Idiopathic pulmonary fibrosis (IPF) is a progressive disease related to the lung. It is a type of interstitial lung disease, which is a group of 200 diseases with similar symptoms but different causes. In IPF, lung’s tissue becomes damaged. The scarring typically starts at the edges of the lungs and progresses towards the centre of the lungs, making it more and more difficult for a person to breathe. Unfortunately, IPF is a disabling disease without a known cure or treatment.

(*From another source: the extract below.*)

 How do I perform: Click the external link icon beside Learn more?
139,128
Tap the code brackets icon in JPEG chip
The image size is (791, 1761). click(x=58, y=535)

IPF mostly affects middle-aged and older adults, and there is no cure. The progress of the disease varies from person to person, but often people diagnosed with idiopathic pulmonary fibrosis live about three to five years following their diagnosis. While the cause of IPF is unknown, it is thought that genetics may be a factor. When more than one member of a family has IPF, the disease is referred to as familial idiopathic pulmonary fibrosis.

Symptoms of IPF

  • In the disease, patients often complain of a dry and unexplained cough.
  • Shortness of breath – With time, shortness of breath (dyspnea) worsens. Dyspnea initially occurs only with activity and is often attributed to ageing. Over time, the dyspnea occurs with little or no activity. Eventually, the shortness of breath becomes disabling, limiting all activity and even occurring while sitting still.
  • In some cases, the fibrosis can be rapidly progressive, dyspnea and disability occurring in weeks to months from the onset of the disease. This form of pulmonary fibrosis has been referred to as Hamman-Rich syndrome.

Management of IPF

  • Idiopathic pulmonary fibrosis is strongly associated with old age. In an ageing population, lung disease has become a major cause of morbidity and mortality worldwide. IPF is the 4th leading cause of death.
  • Making an accurate diagnosis of IPF is tough, as it remains only one of many potential diagnoses for an elderly patient with newly recognised interstitial lung disease. Optimal management of IPF, especially in older-aged patients, rely on such factors as balancing standard of care of measures given to the patient’s overall health status and considering the patient’s wishes, desires, and expectations.
  • IPF is known to be associated with certain comorbidities that tend to be more prevalent in the elderly people. Until recently, options for the pharmacologic management of IPF were limited and included therapies such as immunosuppressive agents, which may pose a substantial risk to the elderly patient. However, anti-fibrotic agents have now become available.
  • The monitoring and treatment of patients with IPF, especially elderly patients with comorbid medical conditions, require consideration of adverse side effects, the avoidance of potential drug-drug interactions, treatment of comorbidities, and the timely implementation of supportive and palliative measures. Individualised counselling to guide decision-making and enhance the quality of life is also integral to the optimal management of the elderly patient with IPF.